» **Passage shown**:
George Packer writes: Postcard from Mardan
Postcard from Mardan
from Interesting Times by George Packer
Caption: DSC00438 by the Human Development Foundation in Mardan<. Flickr Creative Commons Attribution-Noncommercial-No Derivative Works 2.0 Generic
Ambassador Richard Holbrooke, the U.S. Special Representative to Afghanistan and Pakistan, is in Islamabad today, and tomorrow he’ll visit the nearby region to which at least two million Pakistanis have been displaced by fighting in the Swat Valley and Buner between the Pakistani army and Taliban-led militants. On a recent trip, I spent a day in the town of Mardan, where the majority of refugees have congregated. A local lawyer named Ejaz Hoti, who was meeting with clients under a concrete shed roof in a dirt alley off Mardan’s hot, dusty main road, kindly agreed to show me around. The main problem, Hoti said, was that almost all the relief aid and media attention were going to displaced people in the four official United Nations camps, with food distributed by the World Food Program. But these people represented just a fraction of the total. A much larger, but mainly hidden, flood of refugees had at least doubled Mardan’s original population of one million people since the fighting began in early May. They were living in schoolrooms, mosques, and private homes, where they were sheltered and fed by local people—I heard of residents with a hundred or more people in their houses and gardens—in a spontaneous effort of self-organization that reminded me of the outpouring of aid that ordinary Burmese people extended to their countrymen after last year’s cyclone.
A school principal was working from dawn till midnight to keep the two hundred forty-four men, women, and children at his school fed. “I’m very proud of Mardan,” said the principal, Hamid Khan, sitting in his office under a portrait of Ali Jinnah, Pakistan’s founder. “Local persons bring toothpaste, toothbrushes, clothes from hangars—who need it, get it. But there is no planning, no organizing. Government should have planned on month before the operations to arrange food and shelter.”

» **Provided information**:
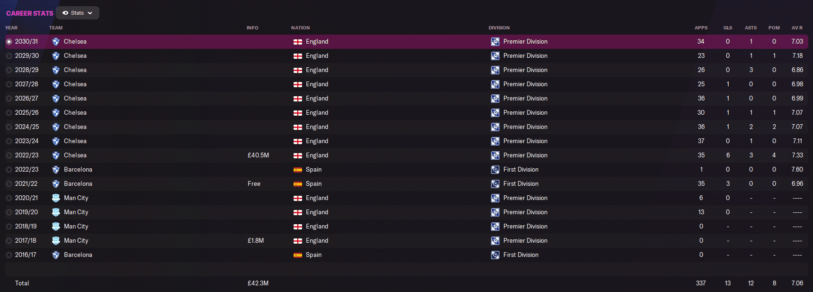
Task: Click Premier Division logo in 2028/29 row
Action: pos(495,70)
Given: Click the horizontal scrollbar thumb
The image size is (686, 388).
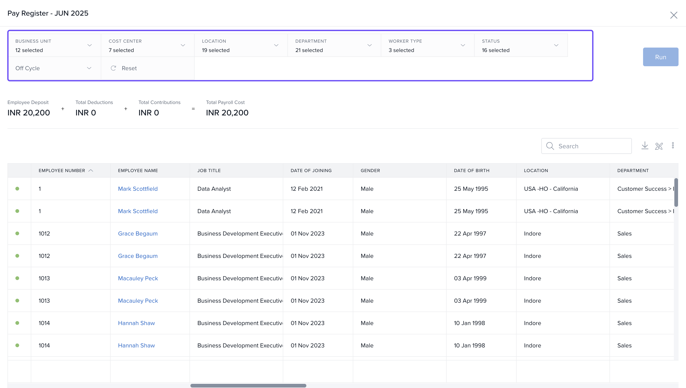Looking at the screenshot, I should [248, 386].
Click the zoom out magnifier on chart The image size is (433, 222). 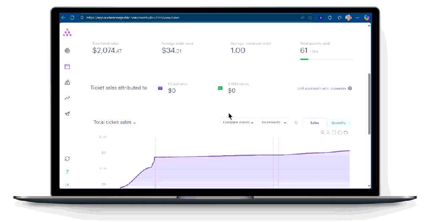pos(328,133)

» **What you need to do**:
[1] According to the Mardan passage, how many men, women, and children was the school principal working to keep fed?
[2] Carry the Mardan passage forward from its final sentence.
The listing is separate material, unrelated to the Mardan passage.

» **Answers for the exercise**:
[1] Two hundred forty-four.

[2]
The streets of Mardan were full of local aid groups announcing their presence and their help. One group had pitched a tent next to a traffic circle that was festooned with the black-and-white, sword-bearing flags of Jamaat-ud-Dawa, a supposedly humanitarian front group for Lashkar-e-Taiba, the jihadist organization believed to be responsible for last year’s terror attacks in Mumbai. After Mumbai, the United Nations designated Jamaat-ud-Dawa a terrorist organization, and the government of Pakistan put its leader, Hafez Sayeed, under house arrest (he was freed this week by a Pakistani court). But the group—calling itself by a new name, Falah-e-Insaniyat—was very publicly in Mardan, to compete for the hearts and minds of the refugees.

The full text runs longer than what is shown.